23.9.06

I'm meeelllltinnng



It has been another enlightening week here in VT. The kids are still amazingly adjusted. Caleb is the VP of his class AND VP of student council. Plus, he is in the musical AND he is starting on the jv soccer team. Plus, he is involved in the film club- they are working on a documentary that sounds pretty cool.

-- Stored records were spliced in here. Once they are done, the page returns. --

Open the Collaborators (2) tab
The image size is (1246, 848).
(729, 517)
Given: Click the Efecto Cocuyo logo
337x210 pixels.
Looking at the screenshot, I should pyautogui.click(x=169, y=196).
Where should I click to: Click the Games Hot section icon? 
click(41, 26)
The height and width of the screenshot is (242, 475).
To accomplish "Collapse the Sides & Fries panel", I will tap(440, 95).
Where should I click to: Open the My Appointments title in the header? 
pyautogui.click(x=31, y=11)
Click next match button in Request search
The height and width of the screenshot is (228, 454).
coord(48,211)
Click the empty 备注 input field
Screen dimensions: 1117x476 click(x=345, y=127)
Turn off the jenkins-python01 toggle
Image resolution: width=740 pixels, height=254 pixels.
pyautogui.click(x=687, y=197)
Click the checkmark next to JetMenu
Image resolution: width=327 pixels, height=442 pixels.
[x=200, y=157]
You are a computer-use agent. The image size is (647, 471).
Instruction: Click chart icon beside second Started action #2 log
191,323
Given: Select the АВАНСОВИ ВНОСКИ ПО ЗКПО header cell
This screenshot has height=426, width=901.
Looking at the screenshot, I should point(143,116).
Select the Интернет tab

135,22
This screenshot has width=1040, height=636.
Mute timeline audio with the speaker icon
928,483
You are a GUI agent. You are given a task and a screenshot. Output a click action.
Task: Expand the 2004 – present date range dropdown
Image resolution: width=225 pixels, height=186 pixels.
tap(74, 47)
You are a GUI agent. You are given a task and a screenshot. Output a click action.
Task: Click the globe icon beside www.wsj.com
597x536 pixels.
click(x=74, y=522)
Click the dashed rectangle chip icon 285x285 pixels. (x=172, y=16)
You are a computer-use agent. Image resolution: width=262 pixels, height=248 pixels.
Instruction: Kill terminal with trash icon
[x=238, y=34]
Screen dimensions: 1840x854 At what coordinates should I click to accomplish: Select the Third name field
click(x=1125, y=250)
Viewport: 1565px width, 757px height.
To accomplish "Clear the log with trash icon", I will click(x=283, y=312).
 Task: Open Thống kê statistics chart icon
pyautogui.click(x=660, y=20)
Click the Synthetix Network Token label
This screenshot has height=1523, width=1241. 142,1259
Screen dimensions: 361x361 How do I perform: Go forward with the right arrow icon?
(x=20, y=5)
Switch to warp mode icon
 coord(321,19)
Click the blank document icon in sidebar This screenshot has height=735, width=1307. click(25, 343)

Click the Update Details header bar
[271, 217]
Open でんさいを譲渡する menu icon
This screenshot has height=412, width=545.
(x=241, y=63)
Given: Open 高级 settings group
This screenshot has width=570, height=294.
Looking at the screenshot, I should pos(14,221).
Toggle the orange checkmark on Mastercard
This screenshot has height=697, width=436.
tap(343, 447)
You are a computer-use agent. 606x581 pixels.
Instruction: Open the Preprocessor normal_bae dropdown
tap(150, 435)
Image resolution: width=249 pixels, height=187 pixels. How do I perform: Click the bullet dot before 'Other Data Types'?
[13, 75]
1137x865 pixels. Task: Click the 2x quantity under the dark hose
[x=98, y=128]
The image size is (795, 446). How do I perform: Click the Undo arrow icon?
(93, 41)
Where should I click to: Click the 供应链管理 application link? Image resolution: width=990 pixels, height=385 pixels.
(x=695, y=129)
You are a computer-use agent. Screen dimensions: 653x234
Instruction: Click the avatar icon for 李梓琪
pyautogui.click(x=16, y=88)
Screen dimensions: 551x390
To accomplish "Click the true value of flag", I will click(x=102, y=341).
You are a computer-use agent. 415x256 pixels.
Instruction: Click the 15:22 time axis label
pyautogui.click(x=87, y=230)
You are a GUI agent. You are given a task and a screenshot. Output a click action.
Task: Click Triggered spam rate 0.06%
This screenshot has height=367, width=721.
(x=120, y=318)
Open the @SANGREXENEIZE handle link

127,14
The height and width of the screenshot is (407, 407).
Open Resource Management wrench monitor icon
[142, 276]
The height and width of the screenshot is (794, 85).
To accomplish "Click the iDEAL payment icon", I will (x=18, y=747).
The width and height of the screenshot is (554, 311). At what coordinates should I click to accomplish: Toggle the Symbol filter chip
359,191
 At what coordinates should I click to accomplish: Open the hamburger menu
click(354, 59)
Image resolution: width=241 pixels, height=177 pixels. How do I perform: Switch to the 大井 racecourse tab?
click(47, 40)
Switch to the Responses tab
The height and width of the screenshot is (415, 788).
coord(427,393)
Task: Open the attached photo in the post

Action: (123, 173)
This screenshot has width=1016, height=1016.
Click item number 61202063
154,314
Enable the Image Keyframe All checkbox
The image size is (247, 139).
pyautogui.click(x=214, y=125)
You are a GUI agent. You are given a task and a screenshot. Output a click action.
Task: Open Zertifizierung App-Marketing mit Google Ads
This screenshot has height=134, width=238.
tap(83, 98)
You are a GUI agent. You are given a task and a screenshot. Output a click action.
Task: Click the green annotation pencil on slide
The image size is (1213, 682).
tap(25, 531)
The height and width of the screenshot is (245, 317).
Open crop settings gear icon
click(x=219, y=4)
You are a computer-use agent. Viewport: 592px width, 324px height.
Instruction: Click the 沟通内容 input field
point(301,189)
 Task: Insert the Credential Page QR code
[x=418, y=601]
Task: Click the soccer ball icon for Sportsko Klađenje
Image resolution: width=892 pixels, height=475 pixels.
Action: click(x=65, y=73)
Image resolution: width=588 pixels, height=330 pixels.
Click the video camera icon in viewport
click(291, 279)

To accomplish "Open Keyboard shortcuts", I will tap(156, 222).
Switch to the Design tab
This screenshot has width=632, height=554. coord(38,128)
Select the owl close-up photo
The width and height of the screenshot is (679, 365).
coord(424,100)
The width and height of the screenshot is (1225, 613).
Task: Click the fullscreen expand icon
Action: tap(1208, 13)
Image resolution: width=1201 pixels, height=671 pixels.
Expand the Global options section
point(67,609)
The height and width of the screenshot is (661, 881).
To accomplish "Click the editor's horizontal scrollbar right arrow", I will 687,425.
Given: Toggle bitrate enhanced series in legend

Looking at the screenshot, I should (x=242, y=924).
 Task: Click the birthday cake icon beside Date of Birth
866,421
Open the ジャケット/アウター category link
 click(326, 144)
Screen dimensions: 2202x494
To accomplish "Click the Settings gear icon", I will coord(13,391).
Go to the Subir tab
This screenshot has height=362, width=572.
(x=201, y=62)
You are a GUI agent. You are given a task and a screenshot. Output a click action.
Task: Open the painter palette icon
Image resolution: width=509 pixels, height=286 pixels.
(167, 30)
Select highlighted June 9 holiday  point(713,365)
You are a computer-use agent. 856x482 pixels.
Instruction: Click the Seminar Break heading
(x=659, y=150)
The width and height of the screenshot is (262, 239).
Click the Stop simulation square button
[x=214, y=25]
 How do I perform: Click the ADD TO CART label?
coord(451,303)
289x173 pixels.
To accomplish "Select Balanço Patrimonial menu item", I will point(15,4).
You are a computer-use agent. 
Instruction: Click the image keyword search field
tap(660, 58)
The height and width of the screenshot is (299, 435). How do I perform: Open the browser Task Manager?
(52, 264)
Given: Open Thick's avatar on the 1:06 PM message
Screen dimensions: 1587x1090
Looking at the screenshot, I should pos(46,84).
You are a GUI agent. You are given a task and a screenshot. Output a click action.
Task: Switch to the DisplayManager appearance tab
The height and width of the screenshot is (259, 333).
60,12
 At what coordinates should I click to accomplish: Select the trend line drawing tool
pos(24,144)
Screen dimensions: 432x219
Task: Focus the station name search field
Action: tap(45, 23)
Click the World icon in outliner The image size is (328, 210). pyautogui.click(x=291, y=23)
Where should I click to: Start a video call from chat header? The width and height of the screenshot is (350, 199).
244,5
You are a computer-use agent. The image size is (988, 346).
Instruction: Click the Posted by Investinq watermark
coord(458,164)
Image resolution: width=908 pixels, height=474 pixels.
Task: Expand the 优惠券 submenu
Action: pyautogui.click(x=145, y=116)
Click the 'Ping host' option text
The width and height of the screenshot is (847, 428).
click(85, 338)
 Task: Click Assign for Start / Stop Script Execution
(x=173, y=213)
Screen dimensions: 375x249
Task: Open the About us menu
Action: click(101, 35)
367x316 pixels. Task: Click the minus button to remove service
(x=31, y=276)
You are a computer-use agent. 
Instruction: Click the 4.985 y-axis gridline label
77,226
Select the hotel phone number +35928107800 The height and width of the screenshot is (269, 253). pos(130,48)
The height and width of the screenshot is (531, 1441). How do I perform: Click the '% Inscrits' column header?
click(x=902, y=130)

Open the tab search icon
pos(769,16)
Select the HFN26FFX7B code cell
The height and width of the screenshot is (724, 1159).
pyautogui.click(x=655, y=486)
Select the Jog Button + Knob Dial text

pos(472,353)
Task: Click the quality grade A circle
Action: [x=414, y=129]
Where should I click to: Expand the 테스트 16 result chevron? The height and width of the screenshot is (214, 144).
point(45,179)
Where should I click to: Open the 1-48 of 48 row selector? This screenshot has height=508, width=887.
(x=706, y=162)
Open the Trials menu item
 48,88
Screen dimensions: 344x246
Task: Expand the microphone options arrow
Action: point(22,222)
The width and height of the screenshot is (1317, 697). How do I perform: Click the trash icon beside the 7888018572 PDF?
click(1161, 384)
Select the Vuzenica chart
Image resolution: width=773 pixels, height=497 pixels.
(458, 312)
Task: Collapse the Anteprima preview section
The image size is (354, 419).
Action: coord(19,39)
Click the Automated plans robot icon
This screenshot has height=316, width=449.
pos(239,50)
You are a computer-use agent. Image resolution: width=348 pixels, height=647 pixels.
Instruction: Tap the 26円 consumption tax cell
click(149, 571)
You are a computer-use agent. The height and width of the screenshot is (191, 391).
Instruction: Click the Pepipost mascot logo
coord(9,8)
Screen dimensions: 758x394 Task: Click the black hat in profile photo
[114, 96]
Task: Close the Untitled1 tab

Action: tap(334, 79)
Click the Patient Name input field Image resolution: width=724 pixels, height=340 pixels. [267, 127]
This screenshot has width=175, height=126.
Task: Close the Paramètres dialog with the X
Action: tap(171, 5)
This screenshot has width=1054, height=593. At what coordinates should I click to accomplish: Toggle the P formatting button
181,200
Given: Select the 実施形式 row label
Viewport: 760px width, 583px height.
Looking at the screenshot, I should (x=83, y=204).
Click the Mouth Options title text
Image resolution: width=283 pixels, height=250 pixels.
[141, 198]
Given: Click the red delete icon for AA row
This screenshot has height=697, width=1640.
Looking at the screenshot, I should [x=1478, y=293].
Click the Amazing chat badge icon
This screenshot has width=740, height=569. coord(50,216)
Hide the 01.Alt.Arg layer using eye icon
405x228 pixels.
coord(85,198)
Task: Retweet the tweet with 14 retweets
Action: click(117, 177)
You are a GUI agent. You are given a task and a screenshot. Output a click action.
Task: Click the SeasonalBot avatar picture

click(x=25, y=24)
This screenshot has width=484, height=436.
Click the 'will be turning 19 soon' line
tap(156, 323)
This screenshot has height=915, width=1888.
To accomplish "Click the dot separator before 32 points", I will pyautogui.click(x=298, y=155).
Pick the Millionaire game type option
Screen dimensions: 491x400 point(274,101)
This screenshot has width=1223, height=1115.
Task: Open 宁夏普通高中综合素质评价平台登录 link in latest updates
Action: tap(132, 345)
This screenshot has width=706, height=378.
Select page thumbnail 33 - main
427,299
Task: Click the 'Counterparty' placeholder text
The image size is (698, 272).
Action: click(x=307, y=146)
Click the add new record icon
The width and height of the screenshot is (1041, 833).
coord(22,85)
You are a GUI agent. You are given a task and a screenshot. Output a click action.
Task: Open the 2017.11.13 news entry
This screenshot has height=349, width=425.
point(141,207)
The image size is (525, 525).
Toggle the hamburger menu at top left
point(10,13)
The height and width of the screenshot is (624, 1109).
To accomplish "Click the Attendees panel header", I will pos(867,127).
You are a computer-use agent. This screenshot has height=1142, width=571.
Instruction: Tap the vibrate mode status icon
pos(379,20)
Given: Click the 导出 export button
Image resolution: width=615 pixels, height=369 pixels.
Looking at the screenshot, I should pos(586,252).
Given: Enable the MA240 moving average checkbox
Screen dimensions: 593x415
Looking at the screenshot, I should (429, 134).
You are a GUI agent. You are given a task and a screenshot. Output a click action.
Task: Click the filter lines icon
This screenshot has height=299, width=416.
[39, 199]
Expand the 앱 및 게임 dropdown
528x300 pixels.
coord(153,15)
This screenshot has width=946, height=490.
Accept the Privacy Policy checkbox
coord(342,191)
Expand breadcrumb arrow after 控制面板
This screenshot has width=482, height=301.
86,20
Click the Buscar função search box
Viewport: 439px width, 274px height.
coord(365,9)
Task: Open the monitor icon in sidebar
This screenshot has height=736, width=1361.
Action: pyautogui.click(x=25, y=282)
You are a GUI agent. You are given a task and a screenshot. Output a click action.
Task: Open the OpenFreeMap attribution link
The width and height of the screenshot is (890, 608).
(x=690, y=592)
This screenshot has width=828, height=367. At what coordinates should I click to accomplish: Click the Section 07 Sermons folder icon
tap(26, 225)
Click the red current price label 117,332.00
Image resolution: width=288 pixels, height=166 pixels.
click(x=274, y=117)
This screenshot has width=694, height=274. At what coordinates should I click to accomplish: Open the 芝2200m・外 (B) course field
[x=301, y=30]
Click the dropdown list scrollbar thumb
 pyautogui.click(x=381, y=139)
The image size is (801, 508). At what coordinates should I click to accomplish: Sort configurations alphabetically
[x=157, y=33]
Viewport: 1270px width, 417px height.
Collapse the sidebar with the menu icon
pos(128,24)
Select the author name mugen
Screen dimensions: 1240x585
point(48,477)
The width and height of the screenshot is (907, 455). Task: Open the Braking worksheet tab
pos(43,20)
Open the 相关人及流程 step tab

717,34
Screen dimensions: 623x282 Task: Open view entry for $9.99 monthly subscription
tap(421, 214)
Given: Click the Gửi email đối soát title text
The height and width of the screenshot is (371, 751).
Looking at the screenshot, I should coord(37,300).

Otherwise, I have been completely sucked in by school. Everything is a legal issue to me these days. I don't know how other people in law school function (sans Mark) ie. get their laundry done, house cleaned, or food bought. Law school is officially my life. The kids are a welcome distraction occasionally. But sometimes, I have to remind myself that I am their mother and they have a right to talk to me or ask me questions from time to time. It is sick, really. I need to reconnect w/ reality- I also need to exercise and sleep more. I am seeking balance- b/c I see now that this is going to be my reality as a lawyer. It will take time, but I am getting there. I am still figuring out how to read the cases and find the issue- but that is getting easier, as well. All in good time. I have found that I really like the writing aspect. It feels good to put something out there and get feedback. So far, it has been good (the feedback at least). The rules are easy to learn and applying them gets clearer with each hypothetical. I am staying positive, but I am also not giving myself any slack. I am finding the hardest part is knowing when to stop. On that note, I am going to get some much needed sleep. Good night.

Love,

G

XooXOxo

3 Comments:

Blogger lua said...

I just realized that perhaps a reason I continue writing this blog is my sick need for feedback on my writing.

11:05 PM  
Anonymous Anonymous said...

in my experience (w/ grad school at least) you can always do more... you just have to decide when to stop. i'm so impressed that you are able to do law school and have a family and be a mom and write entertaining blogs all at the same time. i have no life and i can barely do all my work. the question is, do i have no life b/c i work all the time, or do i work all the time because i have no life....

10:03 AM  
Anonymous Anonymous said...

I am very proud of all the work you've been doing. Balance is hard to find but you manage it better than most, you've always been my role model in that respect.